The task => Rewrite all of the records with "template type" renamed to "template style", changing nothing else. Omit the pictures from your output.

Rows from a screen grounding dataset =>
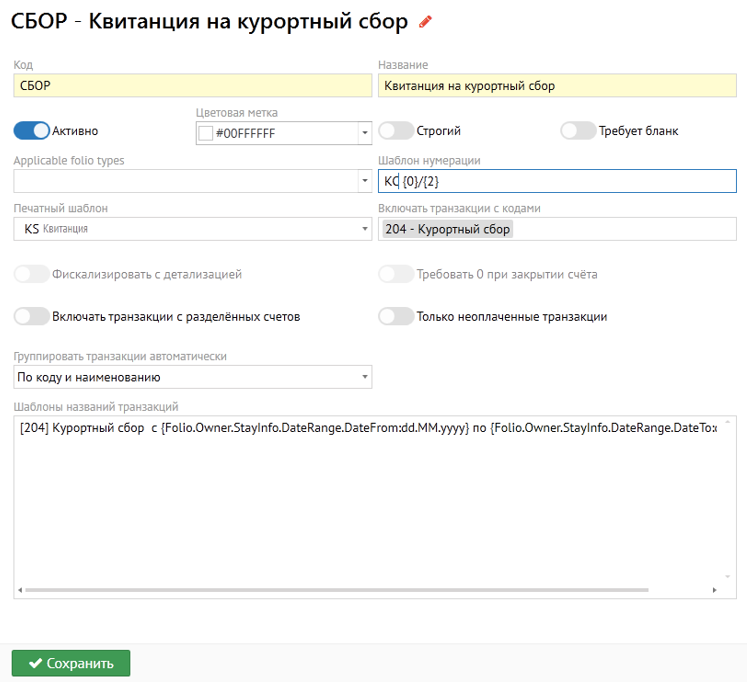The image size is (756, 689).
Task: Open the Цветовая метка dropdown arrow
Action: pos(365,133)
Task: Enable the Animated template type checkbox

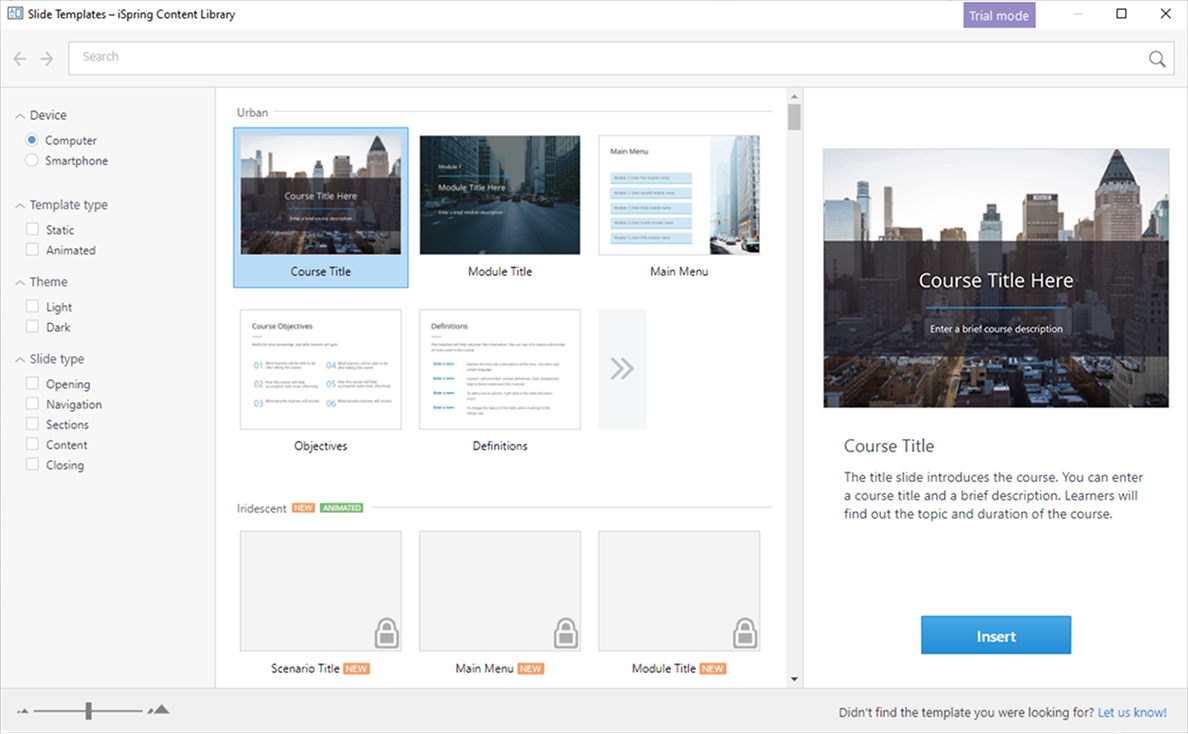Action: coord(31,249)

Answer to this task =>
The image size is (756, 689).
Task: Open the Цветовая метка dropdown arrow
Action: pos(365,133)
Task: Enable the Animated template style checkbox

Action: coord(31,249)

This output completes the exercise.